WHAT THE TASK REQUIRES » Please transcribe every record below exactly as it appears.
*** DATA FOR ANALYSIS ***
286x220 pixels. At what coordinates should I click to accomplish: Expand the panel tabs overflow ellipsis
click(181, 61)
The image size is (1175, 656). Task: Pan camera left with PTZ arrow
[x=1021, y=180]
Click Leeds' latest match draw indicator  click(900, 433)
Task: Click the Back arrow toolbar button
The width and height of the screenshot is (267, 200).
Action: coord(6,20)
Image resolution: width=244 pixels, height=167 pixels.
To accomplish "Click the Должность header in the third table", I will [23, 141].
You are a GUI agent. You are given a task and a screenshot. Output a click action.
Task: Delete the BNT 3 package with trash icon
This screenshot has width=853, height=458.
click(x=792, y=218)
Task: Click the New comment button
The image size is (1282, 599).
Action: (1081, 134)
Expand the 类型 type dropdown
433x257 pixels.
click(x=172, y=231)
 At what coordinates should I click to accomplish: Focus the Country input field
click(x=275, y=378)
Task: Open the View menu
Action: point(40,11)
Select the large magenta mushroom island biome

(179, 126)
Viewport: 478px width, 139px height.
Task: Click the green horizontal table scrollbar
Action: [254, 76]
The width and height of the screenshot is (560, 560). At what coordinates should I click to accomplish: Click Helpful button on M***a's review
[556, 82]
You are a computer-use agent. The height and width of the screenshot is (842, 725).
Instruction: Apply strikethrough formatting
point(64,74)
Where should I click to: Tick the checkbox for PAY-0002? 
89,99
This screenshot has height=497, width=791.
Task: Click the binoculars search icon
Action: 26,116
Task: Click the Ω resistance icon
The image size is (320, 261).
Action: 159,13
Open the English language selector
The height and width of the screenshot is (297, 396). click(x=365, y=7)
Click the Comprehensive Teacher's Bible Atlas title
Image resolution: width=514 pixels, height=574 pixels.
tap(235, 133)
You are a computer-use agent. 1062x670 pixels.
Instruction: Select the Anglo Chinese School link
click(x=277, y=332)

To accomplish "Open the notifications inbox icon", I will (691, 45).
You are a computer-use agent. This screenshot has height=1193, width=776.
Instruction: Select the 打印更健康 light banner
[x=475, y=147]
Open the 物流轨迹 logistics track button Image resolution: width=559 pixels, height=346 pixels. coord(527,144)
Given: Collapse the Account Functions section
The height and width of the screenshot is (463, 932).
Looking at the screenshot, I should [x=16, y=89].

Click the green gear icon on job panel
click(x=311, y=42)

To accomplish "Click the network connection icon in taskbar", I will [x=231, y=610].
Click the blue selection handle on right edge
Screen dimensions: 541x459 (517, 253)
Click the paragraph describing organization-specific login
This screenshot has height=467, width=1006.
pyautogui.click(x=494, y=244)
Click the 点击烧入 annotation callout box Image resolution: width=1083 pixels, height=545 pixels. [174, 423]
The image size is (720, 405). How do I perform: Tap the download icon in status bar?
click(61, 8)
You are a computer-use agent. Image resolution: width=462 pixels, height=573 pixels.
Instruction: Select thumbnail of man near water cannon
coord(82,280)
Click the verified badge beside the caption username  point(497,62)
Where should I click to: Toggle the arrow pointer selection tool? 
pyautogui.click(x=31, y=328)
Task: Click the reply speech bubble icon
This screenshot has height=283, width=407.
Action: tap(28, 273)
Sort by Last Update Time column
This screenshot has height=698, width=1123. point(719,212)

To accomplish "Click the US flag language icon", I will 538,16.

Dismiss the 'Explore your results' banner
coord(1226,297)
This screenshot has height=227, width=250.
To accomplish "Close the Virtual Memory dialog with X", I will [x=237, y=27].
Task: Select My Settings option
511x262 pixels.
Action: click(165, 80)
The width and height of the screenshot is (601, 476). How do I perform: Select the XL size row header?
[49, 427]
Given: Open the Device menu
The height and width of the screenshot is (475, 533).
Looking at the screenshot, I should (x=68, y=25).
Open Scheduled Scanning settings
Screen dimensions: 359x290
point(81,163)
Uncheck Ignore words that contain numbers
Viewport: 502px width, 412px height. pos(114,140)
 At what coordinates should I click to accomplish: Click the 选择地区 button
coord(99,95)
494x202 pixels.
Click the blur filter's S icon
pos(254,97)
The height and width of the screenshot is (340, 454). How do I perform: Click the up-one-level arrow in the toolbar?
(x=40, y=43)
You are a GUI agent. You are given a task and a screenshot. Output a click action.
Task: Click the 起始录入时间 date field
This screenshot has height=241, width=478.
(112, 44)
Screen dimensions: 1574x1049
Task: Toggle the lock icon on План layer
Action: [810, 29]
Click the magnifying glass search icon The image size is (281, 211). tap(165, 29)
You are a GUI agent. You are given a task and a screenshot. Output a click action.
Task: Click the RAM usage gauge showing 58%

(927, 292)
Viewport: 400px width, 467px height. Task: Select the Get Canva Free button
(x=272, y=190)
*** End of DATA FOR ANALYSIS ***
COMPLETED TASK »
286x220 pixels. At what coordinates should I click to accomplish: Expand the panel tabs overflow ellipsis
click(181, 61)
The image size is (1175, 656). Task: Pan camera left with PTZ arrow
[x=1021, y=180]
Click Leeds' latest match draw indicator  click(900, 433)
Task: Click the Back arrow toolbar button
The width and height of the screenshot is (267, 200).
Action: coord(6,20)
Image resolution: width=244 pixels, height=167 pixels.
To accomplish "Click the Должность header in the third table", I will [23, 141].
You are a GUI agent. You are given a task and a screenshot. Output a click action.
Task: Delete the BNT 3 package with trash icon
This screenshot has width=853, height=458.
click(x=792, y=218)
Task: Click the New comment button
The image size is (1282, 599).
Action: (1081, 134)
Expand the 类型 type dropdown
433x257 pixels.
click(x=172, y=231)
 At what coordinates should I click to accomplish: Focus the Country input field
click(x=275, y=378)
Task: Open the View menu
Action: point(40,11)
Select the large magenta mushroom island biome

(179, 126)
Viewport: 478px width, 139px height.
Task: Click the green horizontal table scrollbar
Action: [254, 76]
The width and height of the screenshot is (560, 560). At what coordinates should I click to accomplish: Click Helpful button on M***a's review
[556, 82]
You are a computer-use agent. The height and width of the screenshot is (842, 725).
Instruction: Apply strikethrough formatting
point(64,74)
Where should I click to: Tick the checkbox for PAY-0002? 
89,99
This screenshot has height=497, width=791.
Task: Click the binoculars search icon
Action: 26,116
Task: Click the Ω resistance icon
The image size is (320, 261).
Action: 159,13
Open the English language selector
The height and width of the screenshot is (297, 396). click(x=365, y=7)
Click the Comprehensive Teacher's Bible Atlas title
Image resolution: width=514 pixels, height=574 pixels.
tap(235, 133)
You are a computer-use agent. 1062x670 pixels.
Instruction: Select the Anglo Chinese School link
click(x=277, y=332)

To accomplish "Open the notifications inbox icon", I will (691, 45).
You are a computer-use agent. This screenshot has height=1193, width=776.
Instruction: Select the 打印更健康 light banner
[x=475, y=147]
Open the 物流轨迹 logistics track button Image resolution: width=559 pixels, height=346 pixels. coord(527,144)
Given: Collapse the Account Functions section
The height and width of the screenshot is (463, 932).
Looking at the screenshot, I should [x=16, y=89].

Click the green gear icon on job panel
click(x=311, y=42)

To accomplish "Click the network connection icon in taskbar", I will [x=231, y=610].
Click the blue selection handle on right edge
Screen dimensions: 541x459 (517, 253)
Click the paragraph describing organization-specific login
This screenshot has height=467, width=1006.
pyautogui.click(x=494, y=244)
Click the 点击烧入 annotation callout box Image resolution: width=1083 pixels, height=545 pixels. [174, 423]
The image size is (720, 405). How do I perform: Tap the download icon in status bar?
click(61, 8)
You are a computer-use agent. Image resolution: width=462 pixels, height=573 pixels.
Instruction: Select thumbnail of man near water cannon
coord(82,280)
Click the verified badge beside the caption username  point(497,62)
Where should I click to: Toggle the arrow pointer selection tool? 
pyautogui.click(x=31, y=328)
Task: Click the reply speech bubble icon
This screenshot has height=283, width=407.
Action: tap(28, 273)
Sort by Last Update Time column
This screenshot has height=698, width=1123. point(719,212)

To accomplish "Click the US flag language icon", I will 538,16.

Dismiss the 'Explore your results' banner
coord(1226,297)
This screenshot has height=227, width=250.
To accomplish "Close the Virtual Memory dialog with X", I will [x=237, y=27].
Task: Select My Settings option
511x262 pixels.
Action: click(165, 80)
The width and height of the screenshot is (601, 476). How do I perform: Select the XL size row header?
[49, 427]
Given: Open the Device menu
The height and width of the screenshot is (475, 533).
Looking at the screenshot, I should (x=68, y=25).
Open Scheduled Scanning settings
Screen dimensions: 359x290
point(81,163)
Uncheck Ignore words that contain numbers
Viewport: 502px width, 412px height. pos(114,140)
 At what coordinates should I click to accomplish: Click the 选择地区 button
coord(99,95)
494x202 pixels.
Click the blur filter's S icon
pos(254,97)
The height and width of the screenshot is (340, 454). How do I perform: Click the up-one-level arrow in the toolbar?
(x=40, y=43)
You are a GUI agent. You are given a task and a screenshot. Output a click action.
Task: Click the 起始录入时间 date field
This screenshot has height=241, width=478.
(112, 44)
Screen dimensions: 1574x1049
Task: Toggle the lock icon on План layer
Action: [810, 29]
Click the magnifying glass search icon The image size is (281, 211). tap(165, 29)
You are a GUI agent. You are given a task and a screenshot. Output a click action.
Task: Click the RAM usage gauge showing 58%

(927, 292)
Viewport: 400px width, 467px height. Task: Select the Get Canva Free button
(x=272, y=190)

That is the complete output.